Magic is an overriding theme of Stargirl, which, as much as it is about the power of self-confidence, is also a very touching, sweet love story. The movie’s highlight is Stargirl giving Leo a downloaded copy, after he admits to not having a record player, of the 1978 album “The Cars.” Hart’s staging, Fortner’s framing, and Shayar Bansali and Tracey Wadmore- Smith’s editing makes the scene a standout, not just for how it conveys Leo Stargirl’s blossoming relationship but also how it’s a reminder of how enchanting falling in love at that age feels.

Verhere plays Leo with a soft-spoken sensitivity. He is quietly quirky, with his funny ties and his passion for marching band, dinosaurs, and AV club.
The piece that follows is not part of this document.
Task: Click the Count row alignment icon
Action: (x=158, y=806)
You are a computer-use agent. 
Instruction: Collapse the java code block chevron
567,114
Yet, unlike his friends or Stargirl, he doesn’t seem to know himself or what he wants.

His grieving mother, Gloria (Darby Stanchfield), is busy with work. What she does, we never find out. Late in the movie, the two have a heart-to-heart, and Gloria finally gets what she’s wanted, for her son to talk to her. The scene is sweet because it’s another reminder by an adult that nothing Leo is going through is all that different from what anyone else is going through.

At times Stargirl feels slight, but the themes are so potent that they feel more vibrant because they are tethered to an overflowing story. It adds to the feeling of postcard idealism of Leo’s memories.

Stargirl would not work for an instance if not for Hart and VanderWaal. Hart’s adaptation of a twenty-year-old YA novel is an enchanting, if flawed, look at a girl with so much self-confidence that if it were anyone else behind the camera, she would merely be a manic pixie dream girl. But in Hart’s hands, she is what she is; she’s Stargirl.